Hey there Clyde-B,
Ain't ya gonna write something hot fer us? Don't be a wallflower, let's see yer stuff!
Now you know I don't talk often, and when I do I don't usually say much (My motto: if you ain't got nothin to say - then don't say it!)
But for you and littlewing, who's been after me to do this, I'll sure make an attempt.
BannerHill's story about Ennis and Jack winding up together got me to wondering how it mght happen. This isn't a sexy story, but it's kinda timely.
Robert Twist hadn’t been to Childress in twenty-five years; he’d never forgotten or forgiven things said when his dad died, but he was determined to visit his father’s grave on his way to Dallas to see his mother and her third husband. Sunday would be Father’s Day.
He was glad the road to the cemetery was deserted, the only traffic an old blue and white pickup kicking dust in the opposite direction.

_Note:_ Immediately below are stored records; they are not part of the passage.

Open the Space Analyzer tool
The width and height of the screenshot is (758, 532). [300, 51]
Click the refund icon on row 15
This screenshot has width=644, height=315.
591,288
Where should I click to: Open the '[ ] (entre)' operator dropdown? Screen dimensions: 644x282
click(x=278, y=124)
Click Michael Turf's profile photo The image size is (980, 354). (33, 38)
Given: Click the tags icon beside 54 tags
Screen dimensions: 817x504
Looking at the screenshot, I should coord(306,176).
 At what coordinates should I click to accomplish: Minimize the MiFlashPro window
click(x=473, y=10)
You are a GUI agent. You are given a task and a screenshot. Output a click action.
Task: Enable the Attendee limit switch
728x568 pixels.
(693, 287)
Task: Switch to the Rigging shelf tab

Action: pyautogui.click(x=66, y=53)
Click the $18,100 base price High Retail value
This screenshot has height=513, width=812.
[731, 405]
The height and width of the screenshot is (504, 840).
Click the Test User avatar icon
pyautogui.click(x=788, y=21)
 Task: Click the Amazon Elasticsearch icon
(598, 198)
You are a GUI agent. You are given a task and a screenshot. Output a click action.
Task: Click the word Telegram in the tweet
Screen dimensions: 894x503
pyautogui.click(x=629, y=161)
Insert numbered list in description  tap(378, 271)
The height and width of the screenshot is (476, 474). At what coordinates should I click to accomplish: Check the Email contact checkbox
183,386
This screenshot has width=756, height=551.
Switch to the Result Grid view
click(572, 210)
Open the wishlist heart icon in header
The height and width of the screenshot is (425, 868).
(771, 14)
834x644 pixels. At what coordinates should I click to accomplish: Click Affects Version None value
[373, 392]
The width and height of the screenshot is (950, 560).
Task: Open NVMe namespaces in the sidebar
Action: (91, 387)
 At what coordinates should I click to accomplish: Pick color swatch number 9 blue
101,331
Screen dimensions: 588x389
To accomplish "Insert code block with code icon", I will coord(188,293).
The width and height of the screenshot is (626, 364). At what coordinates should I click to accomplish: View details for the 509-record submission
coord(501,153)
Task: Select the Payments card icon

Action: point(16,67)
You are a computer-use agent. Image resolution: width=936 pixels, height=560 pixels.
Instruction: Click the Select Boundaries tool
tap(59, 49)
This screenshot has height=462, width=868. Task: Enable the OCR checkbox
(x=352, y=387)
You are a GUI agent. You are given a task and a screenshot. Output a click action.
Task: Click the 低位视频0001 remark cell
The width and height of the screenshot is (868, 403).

The headstone was where he remembered it, toward the back, in the shade of an old oak where the hot breeze carried with it the scent of memorial wreaths and dying blossoms. A single grave in a double plot overgrown with weeds, unkempt, untrimmed; the granite weathered but intact; graffiti on the front had been hard washed, faded, no longer legible. Not as good as he’d hoped; not as bad as he’d feared. He knelt wanting to speak, but the words wouldn’t come, all those questions, all those things left unsaid, how could we have just abandoned you here? That was when he noticed... lovingly placed at its base... a small bunch of wilting mountain wildflowers.